Die Identitären sind die Spontis der Neuen Rechten, denken völkisch, sind aber smart, subversiv, jugendlich und kennen die Codes der Pop-Kultur (exNZZ). Europa würden sie gerne zur Festung gegen Migranten machen. Als politische Randgruppe, die Aufmerksamkeit sucht, hatten die deutschen Identitären heuer kein schlechtes Jahr. Aktionen wie die Besteigung des Brandenburger Tores im August 2016 bescherten ihnen Schlagzeilen. Am symbolträchtigsten Ort in der Mitte Berlins, hoch oben vor der Quadriga, ein Spruchband gegen unkontrollierte Zuwanderung zu entrollen – das war doch für einmal ein Coup, der mithalten konnte mit den Auftritten der Kameraden in Österreich. Sie stören Aufführungen von Elfriede Jelineks Flüchtlings-Stück "Die Schutzbefohlenen" mit Publikumsbeschimpfungen ("Heuchler! Eure Dekadenz ist unser Untergang";), stapeln Ziegel vor der Tür der Parteizentrale der Grünen in Wien, errichten symbolische Zäune an der Grenze zu Ungarn. "Multikulti tötet" oder "Werde Grenzwächter" heissen ihre Kampfrufe. Generation "Reconquista"

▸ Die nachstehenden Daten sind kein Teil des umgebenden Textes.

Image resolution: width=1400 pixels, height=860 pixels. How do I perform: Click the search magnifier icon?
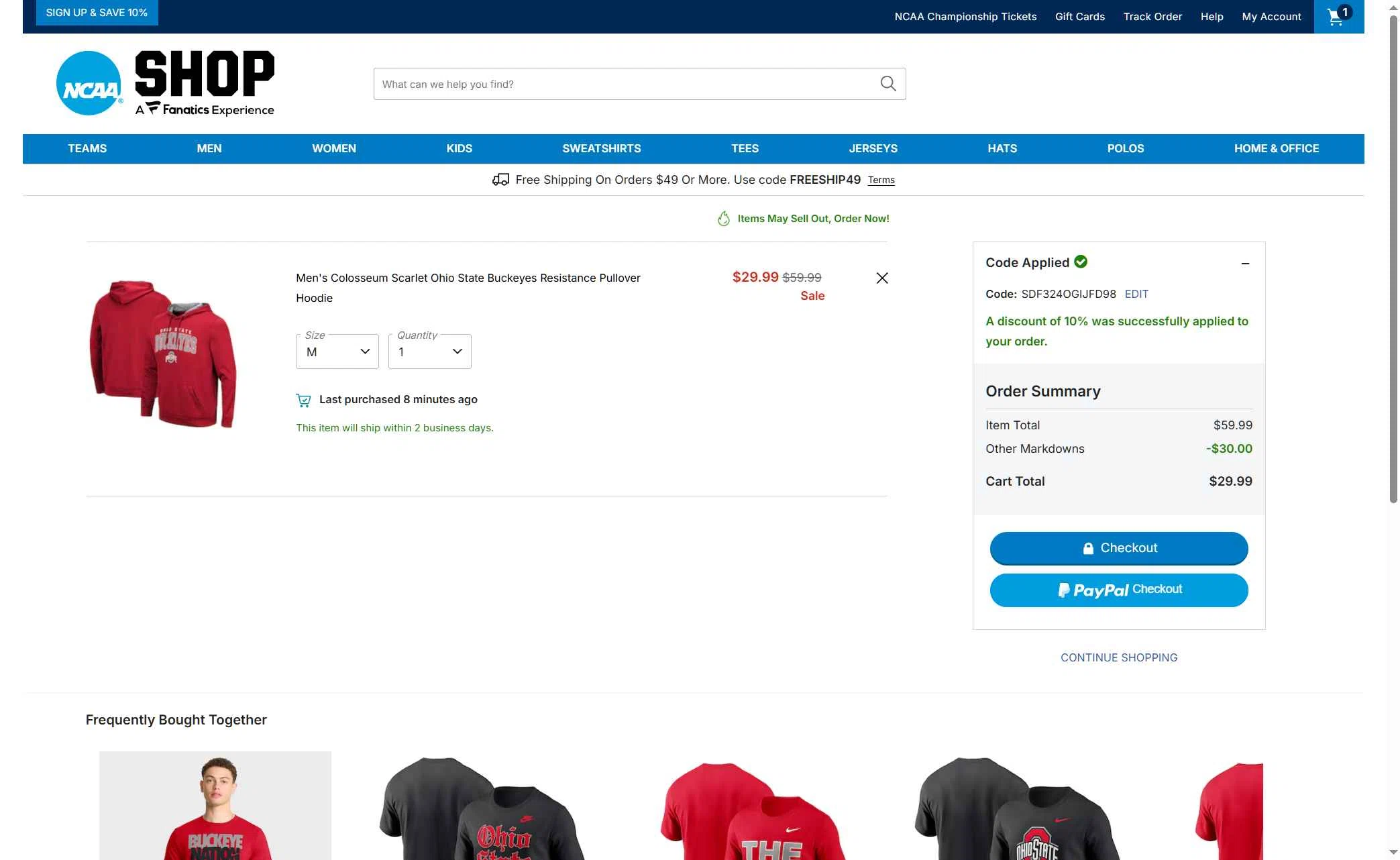coord(887,83)

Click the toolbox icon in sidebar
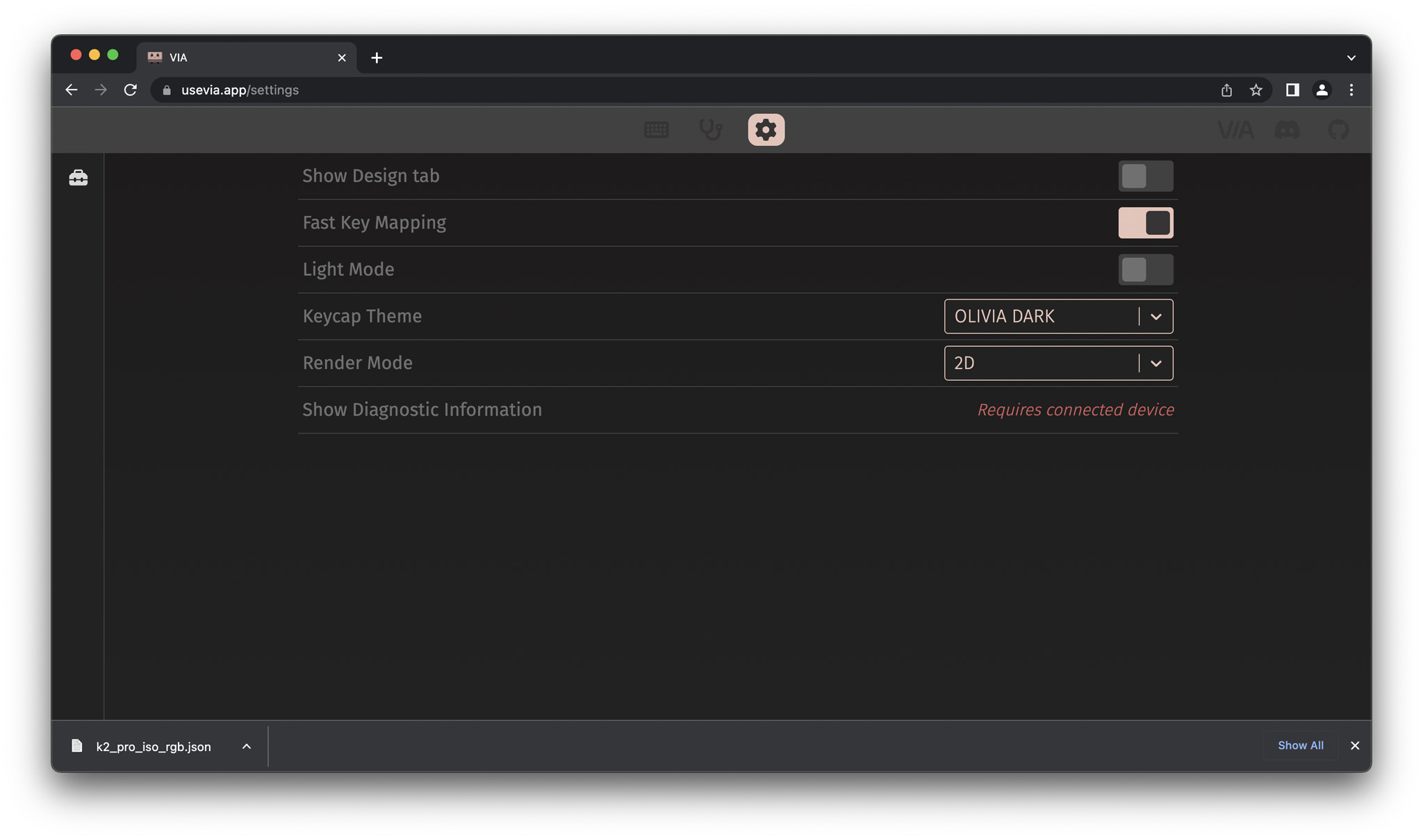(x=79, y=178)
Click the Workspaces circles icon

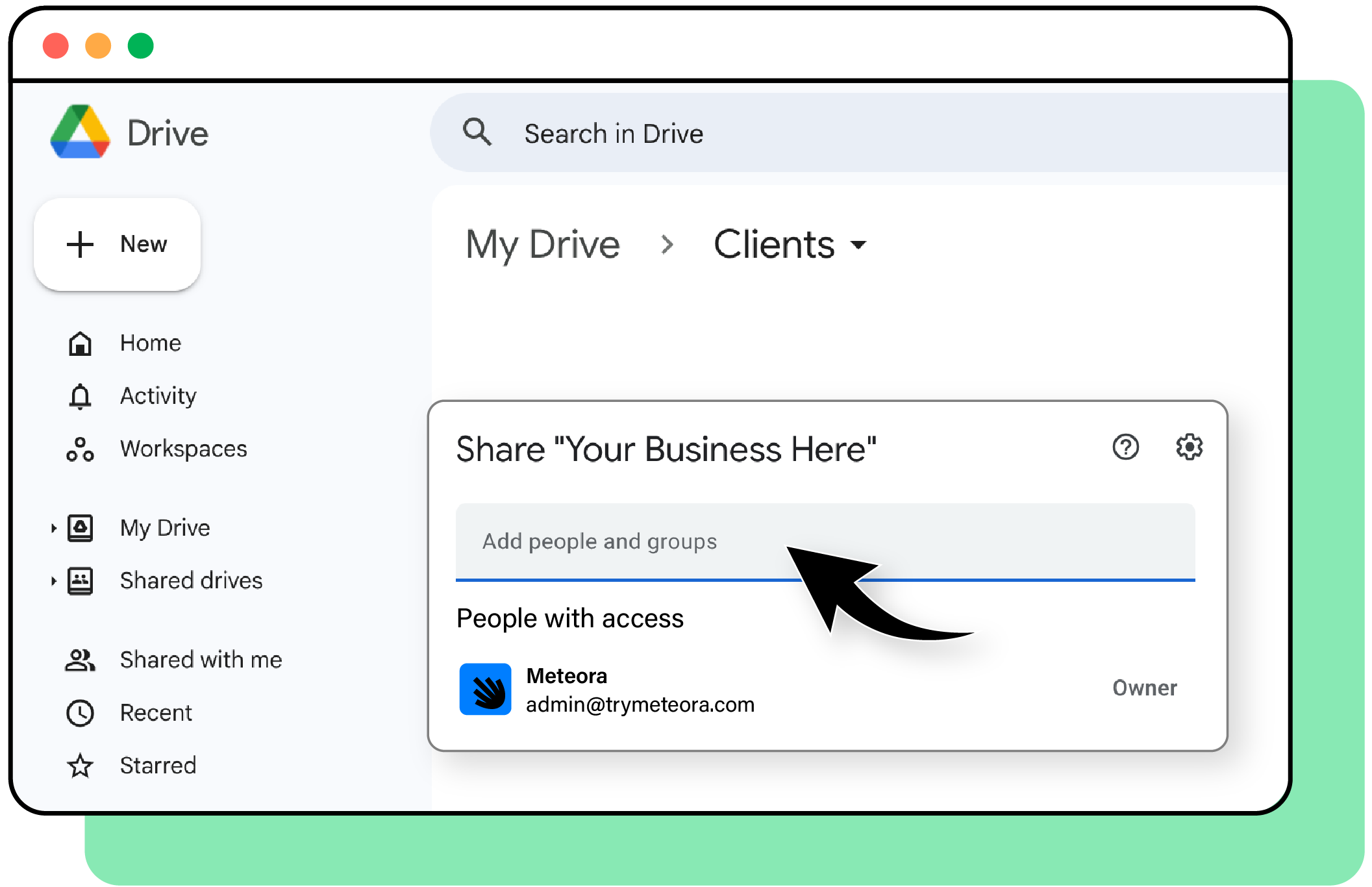pos(80,449)
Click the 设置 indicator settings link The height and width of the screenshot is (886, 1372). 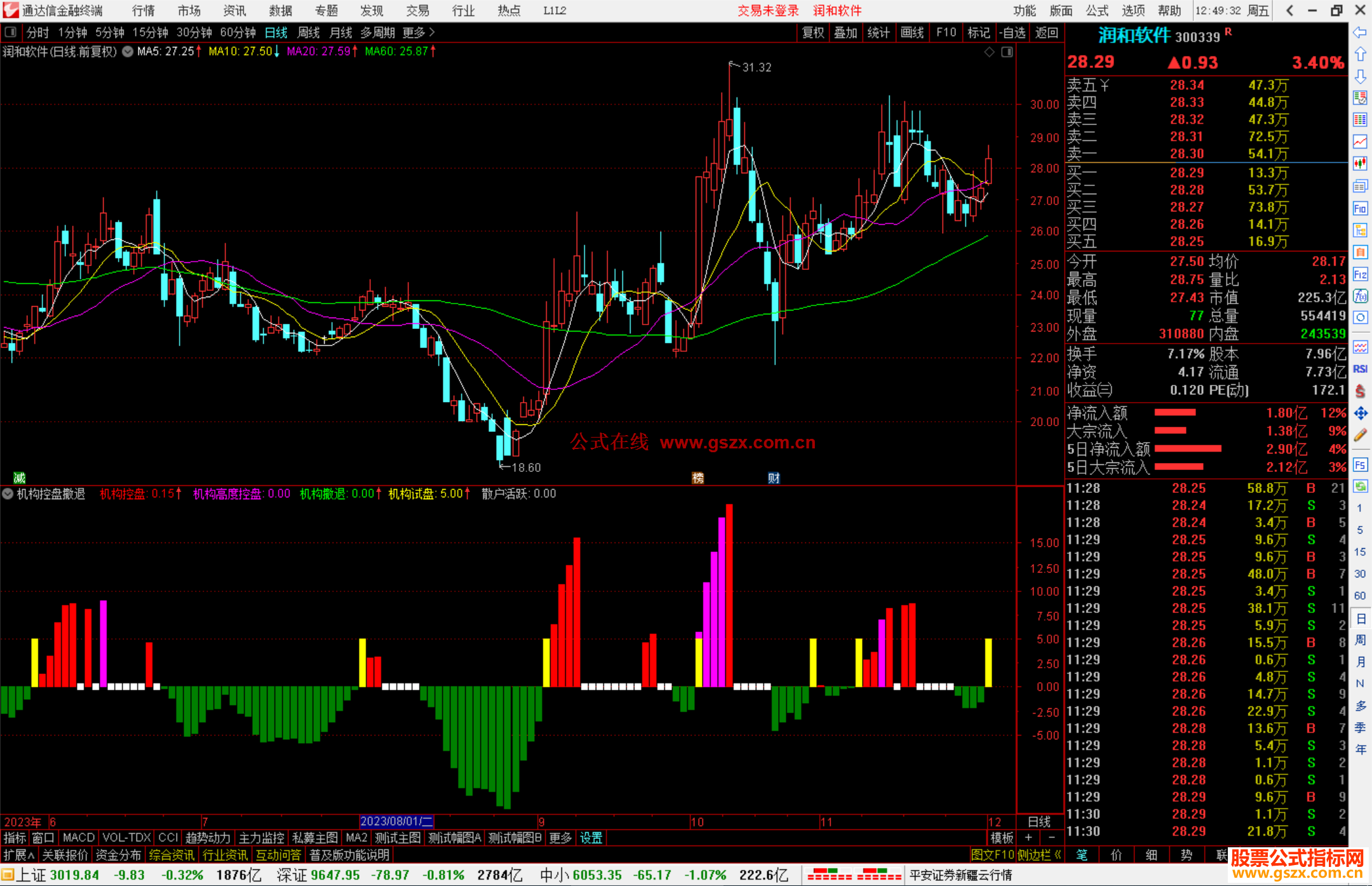point(591,838)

Vereint ist die identitäre Bewegung im Zeichen des griechischen Buchstabens Lambda, stilisiert zu einem Winkel in einem Kreis, meist schwarz auf gelbem Grund. Kinogänger kennen das Signet aus dem Film "300", wo es die Schilder der Spartaner schmückt, die sich am Thermopylen-Pass heldenhaft einer Übermacht anstürmender Barbaren in den Weg stellen und damit zu Rettern des Abendlandes werden. Der spartanische König Leonidas siegte gegen die Übermacht der Perser unter Xerxes:

Xerxes schrie: "Unsere Pfeile werden die Sonne verdunkeln"

Leonidas antwortete darauf: "Dann werden wir im Schatten kämpfen"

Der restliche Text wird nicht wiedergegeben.